Unfortunately, no CNN-based algorithm has yet been developed to characterise polyps, representing the next logical step in this technological evolution. One key reason for this is the current image quality of CCE, which is insufficient for detailed polyp characterisation [25]. As part of the ongoing efforts to improve polyp matching, enhancing image quality and pathology visualisation as part of the hardware development will be crucial for future advancements. Once these improvements are made, the next foreseeable step for CCE is to develop a system capable of accurately matching polyps detected in CCE with those identified during colonoscopy, addressing the challenges outlined in Figure 1. This innovation would effectively create a “colon GPS”, capable of automatically notifying clinicians which polyps in colonoscopy correspond to those detected in CCE, thus eliminating discrepancies. This approach may require developing an AI system capable of reading CCE images and recording all identified polyps. The same AI could then be applied during subsequent colonoscopy to automatically match and confirm these polyps. A key challenge in this process lies in the stark differences between CCE images and those obtained in a CO2-inflated colonoscopy. However, using a water-submerged insertion technique in colonoscopy might produce images more comparable to CCE, as both are based on a water-submerged rather than air-inflated environment. This could ultimately facilitate AI-automated polyp matching. With this system in place, endoscopists could focus on performing the procedure and therapeutic tasks without the concern of missing or mismatching polyps.
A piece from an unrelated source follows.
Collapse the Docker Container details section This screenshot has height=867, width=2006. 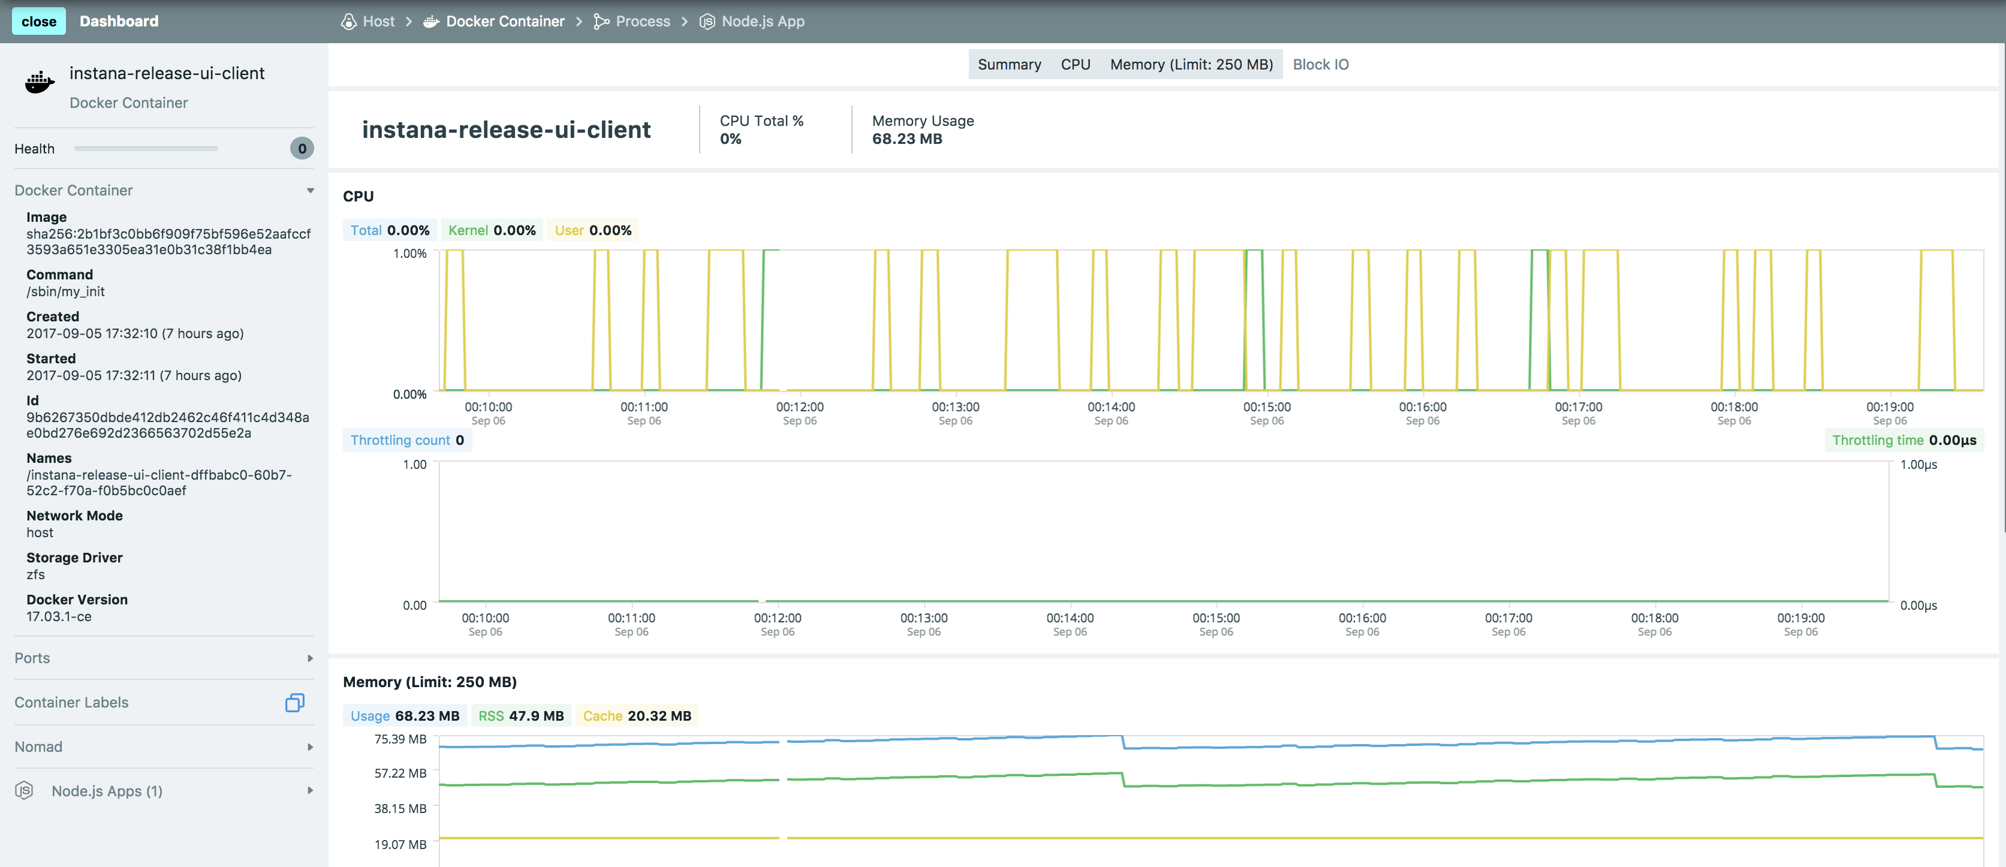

More importantly, a key reason for incorporating AI in this area is to automate the tedious manual process of polyp matching, enabling it to be performed more consistently, efficiently, and continuously. Like the industrialisation of the last century, automating these tasks will allow for scalability, resulting in substantial cost savings. Ultimately, this will result in more efficient and cost-effective gastrointestinal services, addressing the growing demand for colorectal investigations in our already overburdened healthcare systems.

A primary limitation of this study is the limited literature available on this topic. The two direct studies did not specifically examine the false positive rate secondary to duplicate polyp reporting within the same CCE video or its impact on clinical outcomes, such as the need for a follow-up colonoscopy. This limitation made conducting a meta-analysis unfeasible. Additionally, the systematic review was performed by a single reviewer, which increases the risk of missed studies or personal bias in study selection, potentially reducing the comprehensiveness of the review. With advancements in AI on the horizon, proactively refining polyp matching techniques will be essential to align with the evolving standards and skills required for this transformative shift.

5. Conclusions

This study underscores that polyp matching in CCE is still relatively new and underdeveloped. Matching polyps within the same CCE video remains a significant challenge, one that will need to be addressed as AI-assisted polyp detection becomes more widely integrated. While ongoing advancements in hardware (imaging technology) and software (artificial intelligence) may help overcome these challenges, this progress is likely still some time away. Moreover, intra-video polyp matching represents only part of the broader challenge of matching polyps between initial CCE and subsequent colonoscopy. Further research is essential to these methods, ultimately elevating CCE as a complementary, non-invasive modality to conventional endoscopy for lower GI investigations.